▶ TASK INPUT
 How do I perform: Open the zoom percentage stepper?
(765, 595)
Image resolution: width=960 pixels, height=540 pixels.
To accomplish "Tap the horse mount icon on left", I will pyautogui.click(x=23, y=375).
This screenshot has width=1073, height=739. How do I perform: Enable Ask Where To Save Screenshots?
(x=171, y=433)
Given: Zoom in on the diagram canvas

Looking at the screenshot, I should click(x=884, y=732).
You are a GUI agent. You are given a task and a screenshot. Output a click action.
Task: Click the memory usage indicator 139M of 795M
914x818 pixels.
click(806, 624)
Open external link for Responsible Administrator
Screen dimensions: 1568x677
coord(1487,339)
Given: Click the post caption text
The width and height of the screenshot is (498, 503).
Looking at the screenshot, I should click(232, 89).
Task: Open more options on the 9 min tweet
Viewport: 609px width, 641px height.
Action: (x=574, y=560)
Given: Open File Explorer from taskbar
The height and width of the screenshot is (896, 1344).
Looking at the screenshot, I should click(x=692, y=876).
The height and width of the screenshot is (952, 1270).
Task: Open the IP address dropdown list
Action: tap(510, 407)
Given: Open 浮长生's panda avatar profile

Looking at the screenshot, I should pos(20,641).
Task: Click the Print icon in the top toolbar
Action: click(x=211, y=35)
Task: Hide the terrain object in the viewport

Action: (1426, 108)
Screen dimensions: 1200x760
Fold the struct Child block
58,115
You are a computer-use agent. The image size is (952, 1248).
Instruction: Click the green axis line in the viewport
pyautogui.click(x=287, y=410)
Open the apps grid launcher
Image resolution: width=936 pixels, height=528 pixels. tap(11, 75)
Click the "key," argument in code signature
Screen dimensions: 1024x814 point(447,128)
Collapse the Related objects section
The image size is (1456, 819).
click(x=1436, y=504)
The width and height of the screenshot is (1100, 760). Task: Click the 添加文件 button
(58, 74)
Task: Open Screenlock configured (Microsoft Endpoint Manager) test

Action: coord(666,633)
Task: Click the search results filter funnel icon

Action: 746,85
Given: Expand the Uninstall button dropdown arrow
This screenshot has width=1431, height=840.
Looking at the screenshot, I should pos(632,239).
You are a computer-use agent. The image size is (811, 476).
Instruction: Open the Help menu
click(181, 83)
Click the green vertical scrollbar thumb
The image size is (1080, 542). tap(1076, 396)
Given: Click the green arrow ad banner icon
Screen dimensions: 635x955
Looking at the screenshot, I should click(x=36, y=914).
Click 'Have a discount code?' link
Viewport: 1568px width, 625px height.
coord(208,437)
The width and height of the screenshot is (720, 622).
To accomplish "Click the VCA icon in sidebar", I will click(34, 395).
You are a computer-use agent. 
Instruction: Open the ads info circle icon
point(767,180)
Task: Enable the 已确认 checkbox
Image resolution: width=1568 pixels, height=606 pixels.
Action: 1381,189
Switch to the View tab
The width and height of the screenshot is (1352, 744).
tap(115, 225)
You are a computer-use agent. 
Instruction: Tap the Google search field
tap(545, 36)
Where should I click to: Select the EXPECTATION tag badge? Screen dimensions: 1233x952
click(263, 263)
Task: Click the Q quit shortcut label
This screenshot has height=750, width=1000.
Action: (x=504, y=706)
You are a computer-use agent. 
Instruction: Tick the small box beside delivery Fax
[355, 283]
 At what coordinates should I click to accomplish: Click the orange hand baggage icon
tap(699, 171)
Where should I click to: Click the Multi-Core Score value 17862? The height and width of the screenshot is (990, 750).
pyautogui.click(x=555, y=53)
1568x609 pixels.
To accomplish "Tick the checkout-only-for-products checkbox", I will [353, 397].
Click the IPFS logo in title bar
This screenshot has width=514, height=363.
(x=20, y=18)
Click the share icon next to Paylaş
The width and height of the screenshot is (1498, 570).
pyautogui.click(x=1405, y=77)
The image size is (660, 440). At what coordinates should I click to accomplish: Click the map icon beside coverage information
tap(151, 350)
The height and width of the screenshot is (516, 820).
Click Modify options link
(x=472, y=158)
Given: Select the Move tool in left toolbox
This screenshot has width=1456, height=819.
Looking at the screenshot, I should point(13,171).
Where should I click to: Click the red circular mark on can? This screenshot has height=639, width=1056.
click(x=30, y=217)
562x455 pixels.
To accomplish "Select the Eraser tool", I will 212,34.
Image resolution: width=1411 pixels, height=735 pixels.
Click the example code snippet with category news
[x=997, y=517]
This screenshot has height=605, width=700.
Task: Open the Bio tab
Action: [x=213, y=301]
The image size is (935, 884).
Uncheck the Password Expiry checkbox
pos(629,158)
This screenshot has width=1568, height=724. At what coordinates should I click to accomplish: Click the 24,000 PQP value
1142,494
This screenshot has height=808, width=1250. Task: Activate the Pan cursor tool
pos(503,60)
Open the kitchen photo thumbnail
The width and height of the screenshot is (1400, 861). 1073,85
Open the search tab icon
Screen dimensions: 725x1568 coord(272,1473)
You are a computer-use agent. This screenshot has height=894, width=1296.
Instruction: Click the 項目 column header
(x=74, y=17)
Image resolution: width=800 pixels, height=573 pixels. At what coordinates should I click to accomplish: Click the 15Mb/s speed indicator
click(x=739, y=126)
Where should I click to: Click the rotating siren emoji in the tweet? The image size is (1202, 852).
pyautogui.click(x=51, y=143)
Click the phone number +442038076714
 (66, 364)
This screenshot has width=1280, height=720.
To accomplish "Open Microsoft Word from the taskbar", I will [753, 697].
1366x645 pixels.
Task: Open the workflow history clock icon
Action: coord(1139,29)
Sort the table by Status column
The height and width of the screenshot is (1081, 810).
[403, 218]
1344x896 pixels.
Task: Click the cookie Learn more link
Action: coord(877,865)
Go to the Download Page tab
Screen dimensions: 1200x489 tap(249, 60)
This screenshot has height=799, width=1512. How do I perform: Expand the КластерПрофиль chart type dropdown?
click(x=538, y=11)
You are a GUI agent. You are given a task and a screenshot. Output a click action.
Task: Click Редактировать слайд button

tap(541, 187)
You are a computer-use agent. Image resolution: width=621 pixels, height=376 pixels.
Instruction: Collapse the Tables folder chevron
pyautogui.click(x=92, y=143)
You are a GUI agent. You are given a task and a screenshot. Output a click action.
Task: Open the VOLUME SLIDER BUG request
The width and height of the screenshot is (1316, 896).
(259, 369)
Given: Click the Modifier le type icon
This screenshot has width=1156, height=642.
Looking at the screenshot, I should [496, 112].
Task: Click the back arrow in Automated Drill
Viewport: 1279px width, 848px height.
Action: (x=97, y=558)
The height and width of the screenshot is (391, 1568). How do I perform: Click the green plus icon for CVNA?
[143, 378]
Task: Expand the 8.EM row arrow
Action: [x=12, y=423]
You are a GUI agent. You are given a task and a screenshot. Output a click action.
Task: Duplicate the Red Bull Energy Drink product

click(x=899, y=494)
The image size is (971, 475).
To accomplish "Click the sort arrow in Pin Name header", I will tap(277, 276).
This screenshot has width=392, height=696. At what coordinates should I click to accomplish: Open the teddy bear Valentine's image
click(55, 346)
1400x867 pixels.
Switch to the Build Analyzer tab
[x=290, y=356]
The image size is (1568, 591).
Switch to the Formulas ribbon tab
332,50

▶ WHAT YOU ARE ASKED TO DO
Present all of the data above as a numbered list with one line per item, leaving out the blank lines.

▶ TASK RESULT
1.  How do I perform: Open the zoom percentage stepper?
2. (765, 595)
3. Image resolution: width=960 pixels, height=540 pixels.
4. To accomplish "Tap the horse mount icon on left", I will pyautogui.click(x=23, y=375).
5. This screenshot has width=1073, height=739. How do I perform: Enable Ask Where To Save Screenshots?
6. (x=171, y=433)
7. Given: Zoom in on the diagram canvas
8. Looking at the screenshot, I should click(x=884, y=732).
9. You are a GUI agent. You are given a task and a screenshot. Output a click action.
10. Task: Click the memory usage indicator 139M of 795M
11. 914x818 pixels.
12. click(806, 624)
13. Open external link for Responsible Administrator
14. Screen dimensions: 1568x677
15. coord(1487,339)
16. Given: Click the post caption text
17. The width and height of the screenshot is (498, 503).
18. Looking at the screenshot, I should click(232, 89).
19. Task: Open more options on the 9 min tweet
20. Viewport: 609px width, 641px height.
21. Action: (x=574, y=560)
22. Given: Open File Explorer from taskbar
23. The height and width of the screenshot is (896, 1344).
24. Looking at the screenshot, I should click(x=692, y=876).
25. The height and width of the screenshot is (952, 1270).
26. Task: Open the IP address dropdown list
27. Action: tap(510, 407)
28. Given: Open 浮长生's panda avatar profile
29. Looking at the screenshot, I should pos(20,641).
30. Task: Click the Print icon in the top toolbar
31. Action: click(x=211, y=35)
32. Task: Hide the terrain object in the viewport
33. Action: (1426, 108)
34. Screen dimensions: 1200x760
35. Fold the struct Child block
36. 58,115
37. You are a computer-use agent. The image size is (952, 1248).
38. Instruction: Click the green axis line in the viewport
39. pyautogui.click(x=287, y=410)
40. Open the apps grid launcher
41. Image resolution: width=936 pixels, height=528 pixels. tap(11, 75)
42. Click the "key," argument in code signature
43. Screen dimensions: 1024x814 point(447,128)
44. Collapse the Related objects section
45. The image size is (1456, 819).
46. click(x=1436, y=504)
47. The width and height of the screenshot is (1100, 760). Task: Click the 添加文件 button
48. (58, 74)
49. Task: Open Screenlock configured (Microsoft Endpoint Manager) test
50. Action: coord(666,633)
51. Task: Click the search results filter funnel icon
52. Action: 746,85
53. Given: Expand the Uninstall button dropdown arrow
54. This screenshot has width=1431, height=840.
55. Looking at the screenshot, I should pos(632,239).
56. You are a computer-use agent. The image size is (811, 476).
57. Instruction: Open the Help menu
58. click(181, 83)
59. Click the green vertical scrollbar thumb
60. The image size is (1080, 542). tap(1076, 396)
61. Given: Click the green arrow ad banner icon
62. Screen dimensions: 635x955
63. Looking at the screenshot, I should click(x=36, y=914).
64. Click 'Have a discount code?' link
65. Viewport: 1568px width, 625px height.
66. coord(208,437)
67. The width and height of the screenshot is (720, 622).
68. To accomplish "Click the VCA icon in sidebar", I will click(34, 395).
69. You are a computer-use agent. 
70. Instruction: Open the ads info circle icon
71. point(767,180)
72. Task: Enable the 已确认 checkbox
73. Image resolution: width=1568 pixels, height=606 pixels.
74. Action: 1381,189
75. Switch to the View tab
76. The width and height of the screenshot is (1352, 744).
77. tap(115, 225)
78. You are a computer-use agent. 
79. Instruction: Tap the Google search field
80. tap(545, 36)
81. Where should I click to: Select the EXPECTATION tag badge? Screen dimensions: 1233x952
82. click(263, 263)
83. Task: Click the Q quit shortcut label
84. This screenshot has height=750, width=1000.
85. Action: (x=504, y=706)
86. You are a computer-use agent. 
87. Instruction: Tick the small box beside delivery Fax
88. [355, 283]
89.  At what coordinates should I click to accomplish: Click the orange hand baggage icon
90. tap(699, 171)
91. Where should I click to: Click the Multi-Core Score value 17862? The height and width of the screenshot is (990, 750).
92. pyautogui.click(x=555, y=53)
93. 1568x609 pixels.
94. To accomplish "Tick the checkout-only-for-products checkbox", I will [353, 397].
95. Click the IPFS logo in title bar
96. This screenshot has width=514, height=363.
97. (x=20, y=18)
98. Click the share icon next to Paylaş
99. The width and height of the screenshot is (1498, 570).
100. pyautogui.click(x=1405, y=77)
101. The image size is (660, 440). At what coordinates should I click to accomplish: Click the map icon beside coverage information
102. tap(151, 350)
103. The height and width of the screenshot is (516, 820).
104. Click Modify options link
105. (x=472, y=158)
106. Given: Select the Move tool in left toolbox
107. This screenshot has width=1456, height=819.
108. Looking at the screenshot, I should point(13,171).
109. Where should I click to: Click the red circular mark on can? This screenshot has height=639, width=1056.
110. click(x=30, y=217)
111. 562x455 pixels.
112. To accomplish "Select the Eraser tool", I will 212,34.
113. Image resolution: width=1411 pixels, height=735 pixels.
114. Click the example code snippet with category news
115. [x=997, y=517]
116. This screenshot has height=605, width=700.
117. Task: Open the Bio tab
118. Action: [x=213, y=301]
119. The image size is (935, 884).
120. Uncheck the Password Expiry checkbox
121. pos(629,158)
122. This screenshot has width=1568, height=724. At what coordinates should I click to accomplish: Click the 24,000 PQP value
123. 1142,494
124. This screenshot has height=808, width=1250. Task: Activate the Pan cursor tool
125. pos(503,60)
126. Open the kitchen photo thumbnail
127. The width and height of the screenshot is (1400, 861). 1073,85
128. Open the search tab icon
129. Screen dimensions: 725x1568 coord(272,1473)
130. You are a computer-use agent. This screenshot has height=894, width=1296.
131. Instruction: Click the 項目 column header
132. (x=74, y=17)
133. Image resolution: width=800 pixels, height=573 pixels. At what coordinates should I click to accomplish: Click the 15Mb/s speed indicator
134. click(x=739, y=126)
135. Where should I click to: Click the rotating siren emoji in the tweet? The image size is (1202, 852).
136. pyautogui.click(x=51, y=143)
137. Click the phone number +442038076714
138.  (66, 364)
139. This screenshot has width=1280, height=720.
140. To accomplish "Open Microsoft Word from the taskbar", I will [753, 697].
141. 1366x645 pixels.
142. Task: Open the workflow history clock icon
143. Action: coord(1139,29)
144. Sort the table by Status column
145. The height and width of the screenshot is (1081, 810).
146. [403, 218]
147. 1344x896 pixels.
148. Task: Click the cookie Learn more link
149. Action: coord(877,865)
150. Go to the Download Page tab
151. Screen dimensions: 1200x489 tap(249, 60)
152. This screenshot has height=799, width=1512. How do I perform: Expand the КластерПрофиль chart type dropdown?
153. click(x=538, y=11)
154. You are a GUI agent. You are given a task and a screenshot. Output a click action.
155. Task: Click Редактировать слайд button
156. tap(541, 187)
157. You are a computer-use agent. Image resolution: width=621 pixels, height=376 pixels.
158. Instruction: Collapse the Tables folder chevron
159. pyautogui.click(x=92, y=143)
160. You are a GUI agent. You are given a task and a screenshot. Output a click action.
161. Task: Open the VOLUME SLIDER BUG request
162. The width and height of the screenshot is (1316, 896).
163. (259, 369)
164. Given: Click the Modifier le type icon
165. This screenshot has width=1156, height=642.
166. Looking at the screenshot, I should [496, 112].
167. Task: Click the back arrow in Automated Drill
168. Viewport: 1279px width, 848px height.
169. Action: (x=97, y=558)
170. The height and width of the screenshot is (391, 1568). How do I perform: Click the green plus icon for CVNA?
171. [143, 378]
172. Task: Expand the 8.EM row arrow
173. Action: [x=12, y=423]
174. You are a GUI agent. You are given a task and a screenshot. Output a click action.
175. Task: Duplicate the Red Bull Energy Drink product
176. click(x=899, y=494)
177. The image size is (971, 475).
178. To accomplish "Click the sort arrow in Pin Name header", I will tap(277, 276).
179. This screenshot has width=392, height=696. At what coordinates should I click to accomplish: Open the teddy bear Valentine's image
180. click(55, 346)
181. 1400x867 pixels.
182. Switch to the Build Analyzer tab
183. [x=290, y=356]
184. The image size is (1568, 591).
185. Switch to the Formulas ribbon tab
186. 332,50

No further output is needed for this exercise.